The Cable News Landscape is Changing As Younger Viewers Move Beyond Traditional News
You still watching? For the average millennial or Gen Z, probably not.
Cable news has been under pressure for years — and recent events have shined a light on the toxic culture and controversies among cable networks.
- On Monday, Fox News fired Tucker Carlson — who runs the highest-rated prime-time show on cable TV outside of sports.
- How much can firing one man hurt a $16B company? About a ~$500M reduction in Fox’s market cap.
Per Axios, inside sources say Carlson’s layoff is related to pre-trial discovery materials from the Dominion lawsuit that implicated him.
This week, CNN also fired host Don Lemon — who was accused of misogynistic practices in a Variety article released this month.
Fox dominates cable news
Fox has been the top-rated cable news channel for 20 years straight — and continues to expand its lead:
- In 2022, 92 of 100 cable news shows were Fox programs — with Carlson’s 8 PM prime-time show averaging over 3M viewers nightly, more than MSNBC and CNN combined.

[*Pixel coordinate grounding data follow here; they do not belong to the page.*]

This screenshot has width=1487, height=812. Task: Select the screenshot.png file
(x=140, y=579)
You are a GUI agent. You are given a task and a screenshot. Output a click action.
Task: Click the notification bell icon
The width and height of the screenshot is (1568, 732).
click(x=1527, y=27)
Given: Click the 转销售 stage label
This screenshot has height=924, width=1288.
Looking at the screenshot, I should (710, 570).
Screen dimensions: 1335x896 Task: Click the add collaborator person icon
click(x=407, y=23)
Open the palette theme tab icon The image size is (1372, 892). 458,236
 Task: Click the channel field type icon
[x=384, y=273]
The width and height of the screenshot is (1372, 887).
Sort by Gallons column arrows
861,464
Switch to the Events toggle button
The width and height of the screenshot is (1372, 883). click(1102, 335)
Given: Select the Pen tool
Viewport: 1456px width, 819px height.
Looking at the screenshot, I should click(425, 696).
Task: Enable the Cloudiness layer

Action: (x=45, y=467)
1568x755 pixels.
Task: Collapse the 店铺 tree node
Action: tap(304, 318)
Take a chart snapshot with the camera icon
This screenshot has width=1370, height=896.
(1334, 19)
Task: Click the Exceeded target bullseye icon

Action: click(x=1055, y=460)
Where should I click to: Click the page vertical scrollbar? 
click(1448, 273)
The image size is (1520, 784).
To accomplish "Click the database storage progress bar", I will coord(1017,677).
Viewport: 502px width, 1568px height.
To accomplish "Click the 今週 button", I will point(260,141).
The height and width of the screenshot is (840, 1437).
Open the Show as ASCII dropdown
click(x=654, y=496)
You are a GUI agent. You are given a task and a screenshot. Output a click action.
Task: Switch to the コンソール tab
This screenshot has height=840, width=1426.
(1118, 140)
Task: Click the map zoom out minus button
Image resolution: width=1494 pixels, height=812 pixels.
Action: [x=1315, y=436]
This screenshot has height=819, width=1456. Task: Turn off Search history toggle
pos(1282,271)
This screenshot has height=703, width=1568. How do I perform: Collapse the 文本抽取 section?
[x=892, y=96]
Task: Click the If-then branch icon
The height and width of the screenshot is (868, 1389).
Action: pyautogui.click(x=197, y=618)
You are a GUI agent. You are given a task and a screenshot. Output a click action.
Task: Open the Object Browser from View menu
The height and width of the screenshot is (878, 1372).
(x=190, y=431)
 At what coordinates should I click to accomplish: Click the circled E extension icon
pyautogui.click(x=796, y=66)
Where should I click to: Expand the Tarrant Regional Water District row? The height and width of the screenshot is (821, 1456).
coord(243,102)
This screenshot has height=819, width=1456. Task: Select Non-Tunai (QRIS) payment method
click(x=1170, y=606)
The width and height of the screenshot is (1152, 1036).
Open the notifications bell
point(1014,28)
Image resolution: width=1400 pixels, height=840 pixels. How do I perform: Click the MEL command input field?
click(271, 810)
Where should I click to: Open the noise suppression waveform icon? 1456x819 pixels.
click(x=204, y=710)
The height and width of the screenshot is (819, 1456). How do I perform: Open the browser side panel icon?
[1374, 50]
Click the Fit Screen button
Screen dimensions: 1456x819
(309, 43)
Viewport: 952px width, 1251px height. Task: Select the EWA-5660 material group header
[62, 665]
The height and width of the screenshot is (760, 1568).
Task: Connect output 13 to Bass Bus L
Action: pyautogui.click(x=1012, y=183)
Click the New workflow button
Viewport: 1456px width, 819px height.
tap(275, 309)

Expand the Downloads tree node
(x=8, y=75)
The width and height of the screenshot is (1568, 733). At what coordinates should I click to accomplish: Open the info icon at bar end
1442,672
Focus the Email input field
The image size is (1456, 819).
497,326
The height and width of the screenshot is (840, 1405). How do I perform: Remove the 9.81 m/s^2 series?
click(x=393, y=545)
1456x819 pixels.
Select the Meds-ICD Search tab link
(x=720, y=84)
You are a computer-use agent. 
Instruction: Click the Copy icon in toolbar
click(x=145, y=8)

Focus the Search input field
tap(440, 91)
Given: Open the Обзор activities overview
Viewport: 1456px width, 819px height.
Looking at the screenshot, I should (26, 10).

- That growth coincided with programming becoming more “boisterous and opinionated,” per Axios’ Sara Fischer — and a decline in the public’s trust in mass media.
But news media analyst Andrew Tyndall said Fox would be fine without Carlson as “its viewers watch the channel, not the personality” (BBG). And that’s not the biggest problem that Fox should worry about…
The future of news — is not cable
In 2021, the median age of a Fox prime-time viewer was 56.2 years — and that was the youngest compared to other networks like CBS, NBC and ABC. Younger generations are consuming news differently:
- 71% of those aged 16-40 get their daily news from social media.
- 44% of Gen Z never receive news from traditional sources like cable TV or newspapers.
In recent years, Fox has pushed into other verticals, including lifestyle content, streaming, sports betting and web3 projects — acquiring personal finance platform Credible, and ad-supported streaming service Tubi for hundreds of millions of dollars.
But it’s unlikely that a $100M investment into a blockchain experiment will be the solution to Fox’s problems.